The 1964–65 rubella epidemic
The global rubella pandemic swept the United States in 1964 and 1965, infecting an estimated 12.5 million Americans. For weeks after exposure, most adults experienced only a fleeting rash and mild fever. The full horror revealed itself months later, when the babies began to be born.
The epidemic resulted in 11,250 fetal deaths and miscarriages, 2,100 neonatal deaths and 20,000 infants born with CRS. In Philadelphia alone, Plotkin calculated that 1 percent of all births bore the virus’s mark.
The 1964–65 epidemic also precipitated a social and political crisis that reshaped American law and the lives of women. Faced with the terrifying prospect of giving birth to severely damaged infants, women exposed to rubella began to demand control over their pregnancies and access to therapeutic abortions, directly precipitating some of the first legal abortion reform in the United States.
This clash between medical necessity and laws criminalizing abortion culminated in 1966 in the case of the “San Francisco Nine”—nine physicians sued by the California State Board of Medical Examiners for performing abortions on women exposed to rubella during pregnancy. The medical establishment rallied in their defense: the deans of 128 medical schools across the country publicly supported the accused doctors, and the state ultimately dropped the charges in 1970.
The epidemic was also a case study in how a public health crisis falls unequally along class lines. The ability to secure a safe, legal abortion when exposed to rubella was overwhelmingly determined by wealth and social position.

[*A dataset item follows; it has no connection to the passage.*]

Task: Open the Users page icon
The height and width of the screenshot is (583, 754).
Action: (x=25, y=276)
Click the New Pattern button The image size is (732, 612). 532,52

Women of means, with access to private physicians, could generally obtain the procedure; for poor and working-class women, the same medical necessity was routinely denied.

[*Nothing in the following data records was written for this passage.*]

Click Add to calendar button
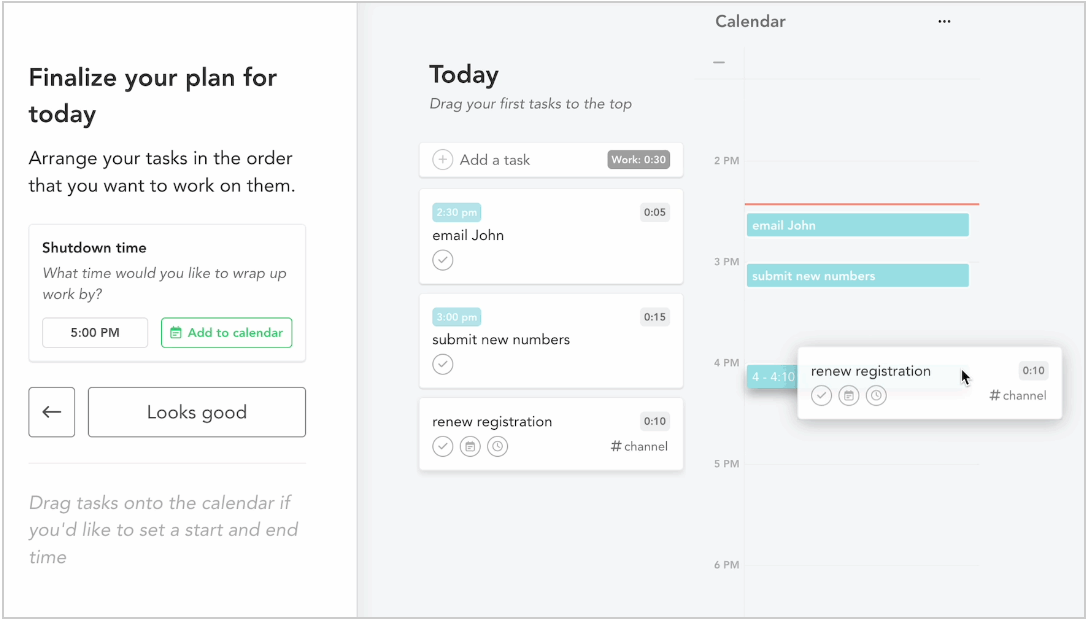This screenshot has height=622, width=1090. tap(227, 333)
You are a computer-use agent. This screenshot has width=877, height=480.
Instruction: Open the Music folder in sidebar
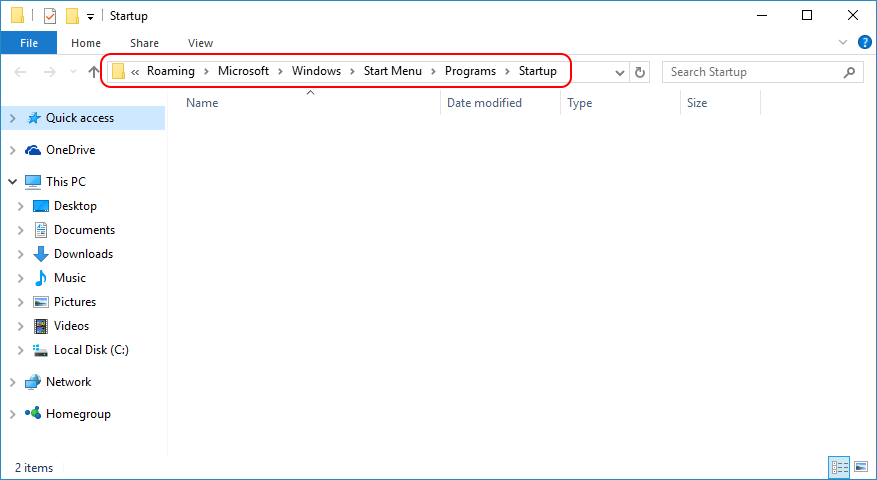point(69,278)
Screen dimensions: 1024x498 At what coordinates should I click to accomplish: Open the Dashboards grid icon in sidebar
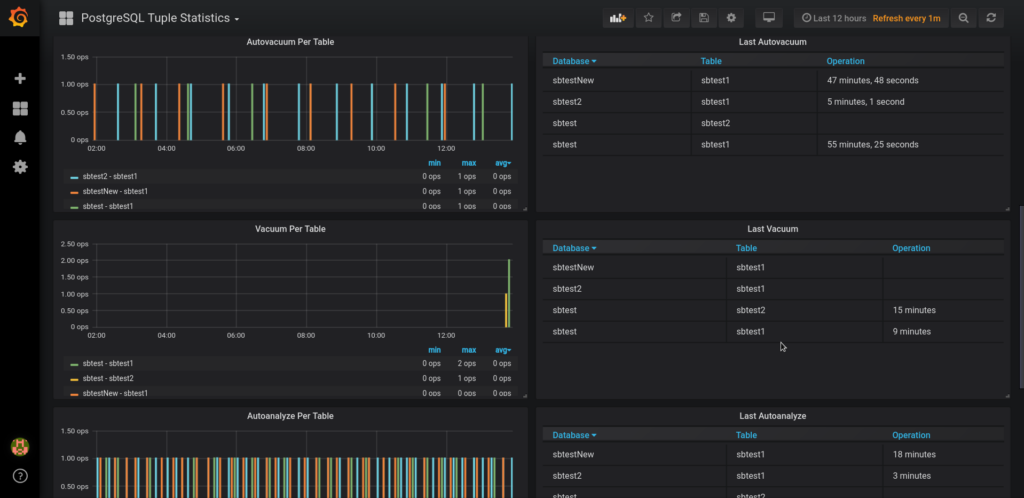click(19, 108)
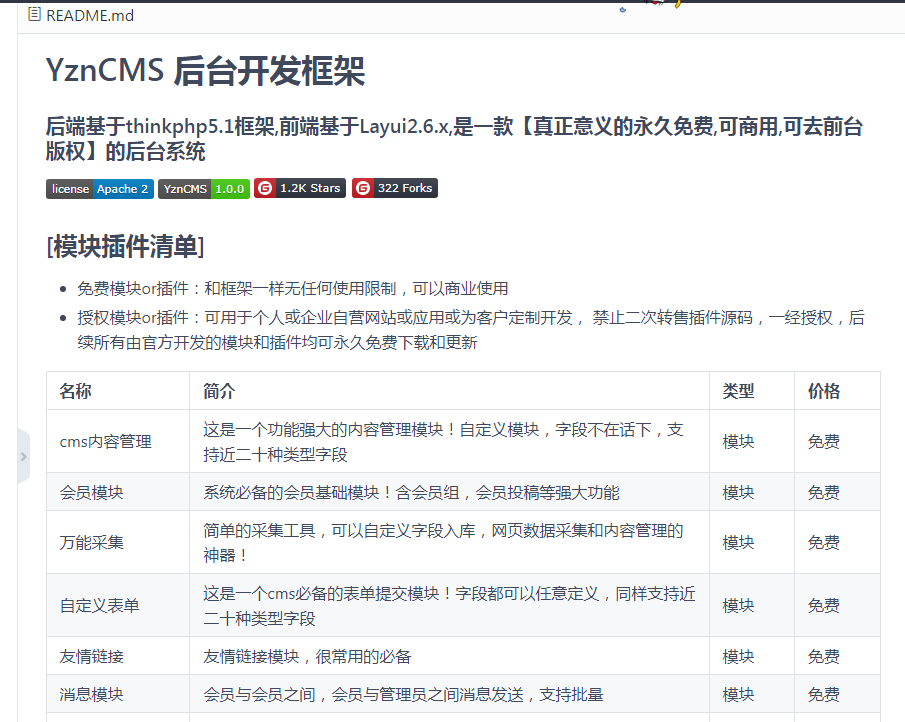Click the 简介 table column header

point(219,391)
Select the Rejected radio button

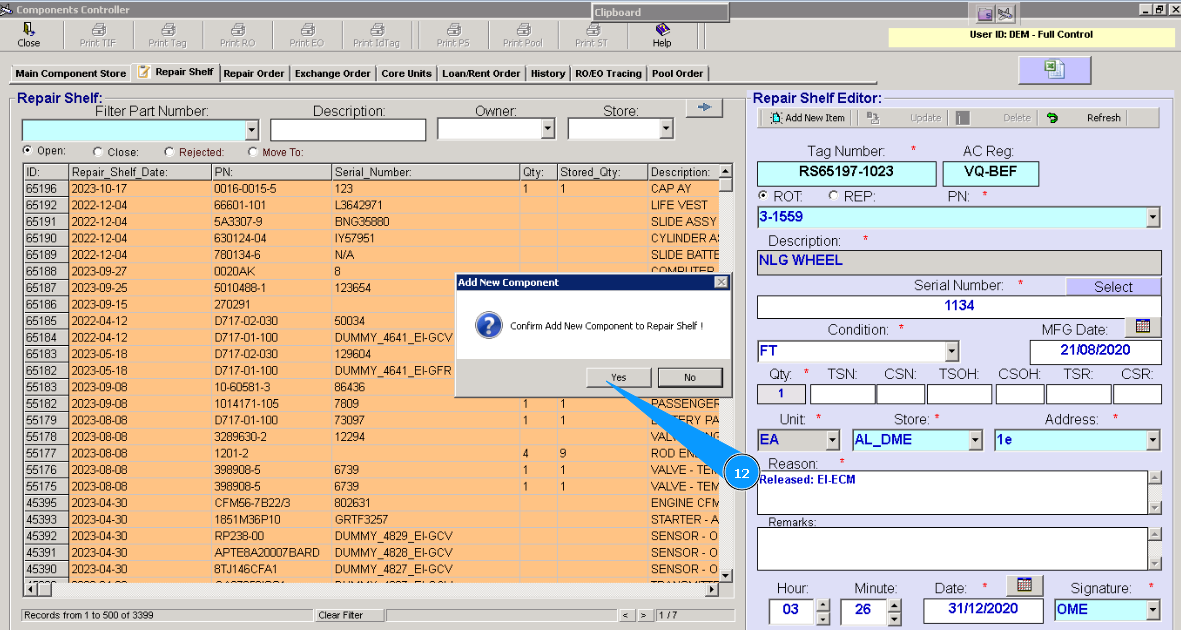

Those with private physicians could navigate hospital “therapeutic abortion committees” to secure safe procedures under a psychiatric or medical guise. For working-class women relying on subsidized hospital outpatient clinics, that same choice was denied by the identical committees. Historical records from the period documented that for every publicly supported patient permitted to terminate a rubella-exposed pregnancy, nine privately paying patients received the procedure—the same disease, an entirely different outcome, determined entirely by income.
The epidemic laid bare with brutal clarity what the absence of a vaccine meant in practice. Vaccines had already broken the back of polio, were driving smallpox toward eradication, and had begun eliminating measles and diphtheria from entire generations. The work underway at the Wistar Institute carried on that history, and the rubella epidemic had just made the stakes undeniable.